Substitute "Accounting" for "Payroll and HR" in the stretch of the records that opens with the line containing "Image resolution: width=1445" and closes with the line containing "will pyautogui.click(x=29, y=619).". Return only those lines, with everything else left unchanged.

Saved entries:
----
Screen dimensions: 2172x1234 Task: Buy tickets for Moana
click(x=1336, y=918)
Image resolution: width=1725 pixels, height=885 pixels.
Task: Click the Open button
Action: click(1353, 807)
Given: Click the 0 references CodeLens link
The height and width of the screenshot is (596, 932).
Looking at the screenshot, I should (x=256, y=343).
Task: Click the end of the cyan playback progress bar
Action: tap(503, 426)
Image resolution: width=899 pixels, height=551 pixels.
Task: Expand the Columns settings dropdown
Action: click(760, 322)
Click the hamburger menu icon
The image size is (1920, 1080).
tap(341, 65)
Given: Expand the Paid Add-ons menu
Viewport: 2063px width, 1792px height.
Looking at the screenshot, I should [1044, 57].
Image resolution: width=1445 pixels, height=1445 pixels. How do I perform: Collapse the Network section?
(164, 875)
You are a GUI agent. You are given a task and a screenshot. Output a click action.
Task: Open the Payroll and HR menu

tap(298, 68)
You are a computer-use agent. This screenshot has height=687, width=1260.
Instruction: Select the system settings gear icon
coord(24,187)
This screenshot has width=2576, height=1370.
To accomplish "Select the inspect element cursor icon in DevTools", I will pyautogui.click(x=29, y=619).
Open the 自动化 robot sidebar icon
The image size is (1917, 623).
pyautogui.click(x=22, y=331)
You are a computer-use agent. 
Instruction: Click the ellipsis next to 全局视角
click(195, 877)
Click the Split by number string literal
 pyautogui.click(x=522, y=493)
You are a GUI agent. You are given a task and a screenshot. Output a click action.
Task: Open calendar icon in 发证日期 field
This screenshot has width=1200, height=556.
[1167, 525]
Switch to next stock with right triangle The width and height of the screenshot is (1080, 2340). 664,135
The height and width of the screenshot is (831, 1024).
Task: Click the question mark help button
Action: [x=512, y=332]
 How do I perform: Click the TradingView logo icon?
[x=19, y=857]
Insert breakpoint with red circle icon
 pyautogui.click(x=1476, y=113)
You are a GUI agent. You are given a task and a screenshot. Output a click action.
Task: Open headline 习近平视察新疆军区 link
----
Task answer:
Image resolution: width=1445 pixels, height=1445 pixels. How do I perform: Collapse the Network section?
(164, 875)
You are a GUI agent. You are given a task and a screenshot. Output a click action.
Task: Open the Accounting menu

tap(298, 68)
You are a computer-use agent. This screenshot has height=687, width=1260.
Instruction: Select the system settings gear icon
coord(24,187)
This screenshot has width=2576, height=1370.
To accomplish "Select the inspect element cursor icon in DevTools", I will pyautogui.click(x=29, y=619).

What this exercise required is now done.